Oneida Royal Arch Chapter No. 57

New to the Collection: A Mark Medal Made for Thomas Colling

2018_017aDP1DB name side  for blog
Mark Medal Made for Thomas Colling, 1817-1830, New York. Museum Purchase, 2018.017a. Photograph by David Bohl.

The Scottish Rite Masonic Museum & Library recently added an elegant and distinctive mark medal to its collection. In 1817, the owner of this medal, Thomas Colling (d. 1859) received the first three degrees at the newly founded Utica Lodge No. 270, in Utica, New York. The same year, the Grand Chapter of New York gave area Freemasons permission to establish Oneida Royal Arch Chapter No. 57. Thomas Colling joined this organization as well. Sometime after he received the Mark degree at the chapter, he commissioned this sophisticated mark jewel (at left).

Colling’s jewel is a shield-shaped. One side bears the motto of the Royal Arch, “Holiness to the Lord” at the top. At the point of the shield, the engraver cut block and script letters spelling out Colling’s name and chapter within an oval. The center of the medal features a female figure holding a ball and a plumb line, leaning against a plain block with a triangle within a circle drawn on it that supports an urn. A group of Masonic tools, a book (likely a Bible), a compasses, a mallet, and a level, are at the bottom of the block. The figure on Colling’s jewel, dressed in robes and sandals in a classical style, could possibly represent Fortuna, the Roman goddess of fortune, chance, and luck.  She was usually identified by the attributes of a ball, wheel, or cornucopia.

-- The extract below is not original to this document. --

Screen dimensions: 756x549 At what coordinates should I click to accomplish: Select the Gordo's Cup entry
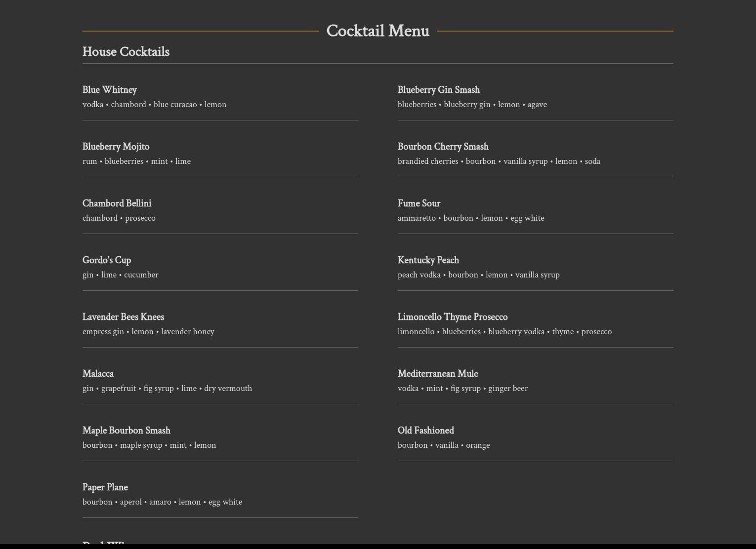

In the early 1800s, the Masonic virtues of faith, hope, and charity, were sometimes represented by female figures shown with particular attributes. Faith carried a cross or Bible, Hope held an anchor, and Charity nursed or carried children. For his mark, engraved on the other side of the medal, Colling selected the virtue of hope (at left, below). The craftsman who engraved Colling’s jewel depicted hope as a woman on the shore, with a ship in the distance, gesturing upward and stepping on a large anchor half obscured by her skirt. At the top of the jewel, the craftsman engraved a square, compasses, and Bible. At the tip of the shield, he depicted a shovel, pick, and rod, the working tools of the Royal Arch degree.

An adept engraver decorated Colling’s medal using a number of techniques such as, line engraving, roulette work, and stipple. Although the name of this engraver is unknown, we hope further research will help uncover more about the craftsman who ornamented this jewel. If you have any suggestions or ideas about this medal, please leave them in the comment section below.

Many thanks to Joseph Patzner of the Chancellor Robert R. Livingston Masonic Library at the Grand Lodge of New York.

 

2018_017aDP2DB mark side for blog
Mark Medal Made for Thomas Colling, mark side, 1817-1830, New York. Museum Purchase, 2018.017a. Photograph by David Bohl.